The difference in military capability between Russia, Chinese close strategic partner, and the West is so great that Hartcher does not refer to it at all to avoid embarrassing comparisons. The Russians are highly unlikely to allow an American attack upon China. The Russians have at their disposal an array of nuclear weapons that vastly exceed the United States military arsenal and the Americans know it, even if Australian mainstream commentators insist in maintaining a fantasy image that it is not so.
These weapons include the Sarmat ICBM, a 10-15 individual weapons per rocket system capable of 35,000 km sub orbital flight; the Avangard Hypersonic missile; the Burevestnik nuclear tipped subsonic cruise missile with unlimited range; and the Zircon, a 9800 kmph Mach 9 anti-ship cruise missile with a 1000 km range.

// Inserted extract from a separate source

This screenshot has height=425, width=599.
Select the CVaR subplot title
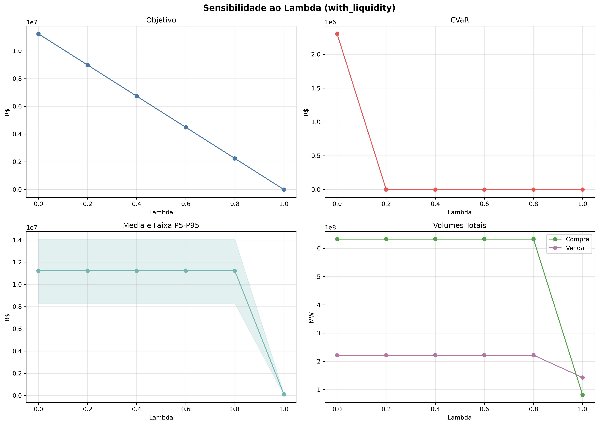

There are others in the repertoire, but these make the point. There is no United States equivalent, let alone an Australian one, and by the time the United States does have similar weapons the Russians (and the Chinese with their Dong Feng 8-10 independently targetable nuclear warheads and an 11,000 km range) will have moved on to even more sophisticated weaponry.
In short, Australia’s defence policy, as announced by the Prime Minister on 1st July 2020 and articles such as those by Hartcher are frankly delusional. Rather than being a new approach to Australia’s defence interests, they are instead a repetition of outdated cliches from the last century. Worse, their attitudes reflects a dangerous misconception about the modern world that is contrary to Australia’s real national interests. The coming decade will be a painful lesson that will not be to Australia’s advantage.
James O’Neill, an Australian-based Barrister at Law, exclusively for the online magazine “New Eastern Outlook”.